Without the pictures, copy all of the data exactly.
◇ ◇ ◇ ◇ ◇
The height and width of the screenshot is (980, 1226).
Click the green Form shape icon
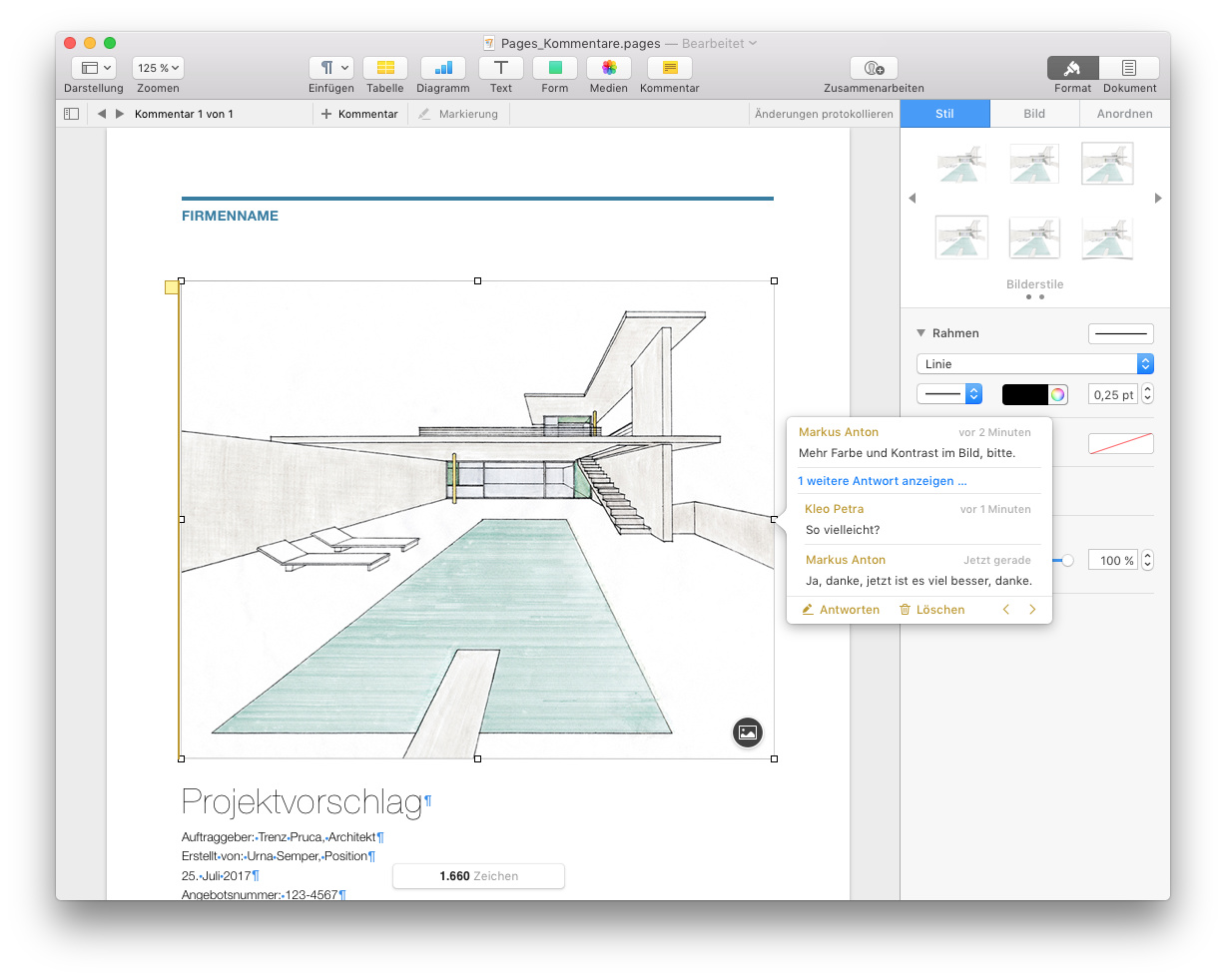555,68
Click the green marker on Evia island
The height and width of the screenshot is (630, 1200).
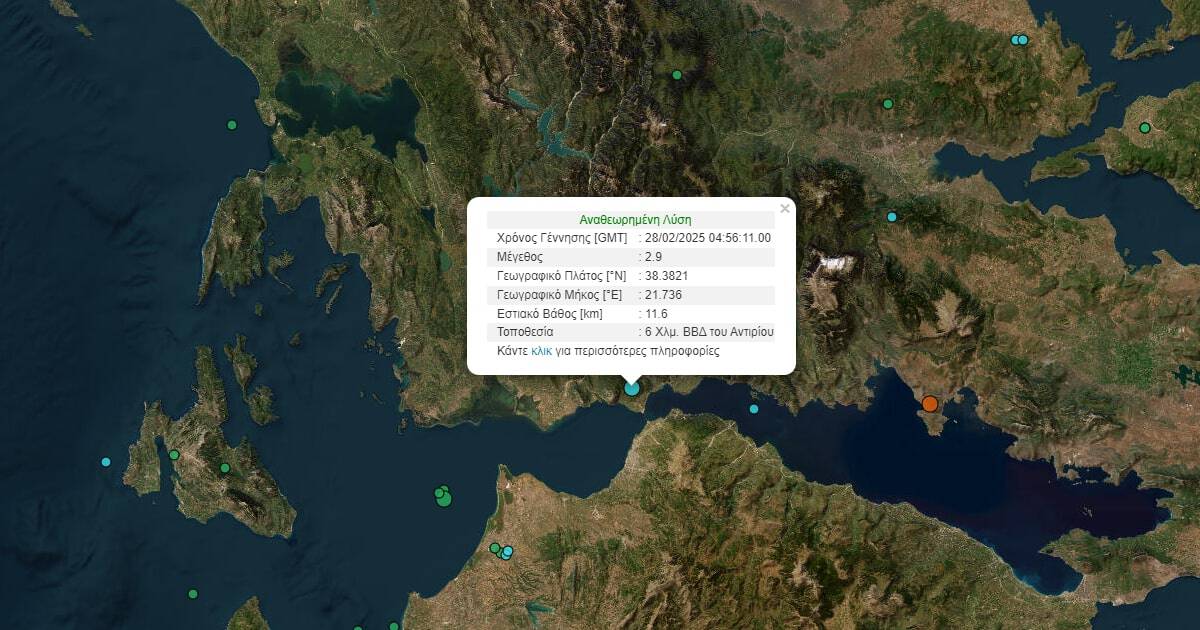coord(1145,128)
◇ ◇ ◇ ◇ ◇
§ **RESULT**
The height and width of the screenshot is (980, 1226).
Click the green Form shape icon
555,68
Click the green marker on Evia island
The height and width of the screenshot is (630, 1200).
coord(1145,128)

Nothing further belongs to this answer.